Member of Parliament for Kent, Ontario
- In office October 1925 – September 1926
- Preceded by: James Murdock
- Succeeded by: James Rutherford

Personal details
- Born: Alexander Dew Chaplin 10 April 1872 Port Granby, Ontario
- Died: 18 January 1938 (aged 65) Chatham, Ontario
- Party: Conservative
- Spouse(s): Edith Anne Jackson m. 25 October 1911
- Profession: manufacturer

= Alexander Dew Chaplin =

Canadian politician

Alexander Dew Chaplin (10 April 1872 - 18 January 1938) was a Canadian businessman and politician. Chaplin was a Conservative member of the House of Commons of Canada. He was born in Port Granby, Ontario and became a manufacturer.

The son of William Lamont Chaplin and Harriet Dew, he was educated in St. Catharines, Ontario and Toronto, Ontario.
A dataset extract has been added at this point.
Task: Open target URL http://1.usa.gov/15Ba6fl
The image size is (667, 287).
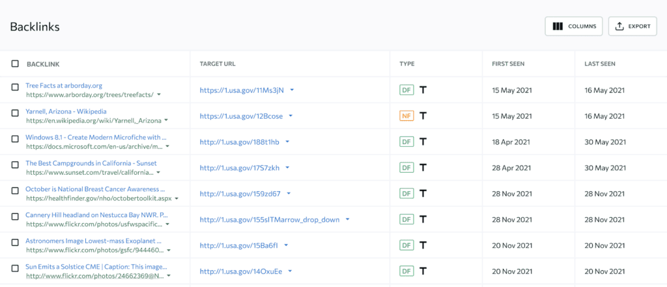Action: tap(239, 246)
Chaplin was managing director and secretary-treasurer for the Chatham, Ontario based Hayes Wheel Company of Canada and was first elected to Parliament at the Kent, Ontario riding in the 1925 general election. After serving one term in Parliament, Chaplin was defeated in the 1926 federal election by James Rutherford of the Liberal party.

His brother James Dew and his nephew Gordon Chaplin also served in the House of Commons.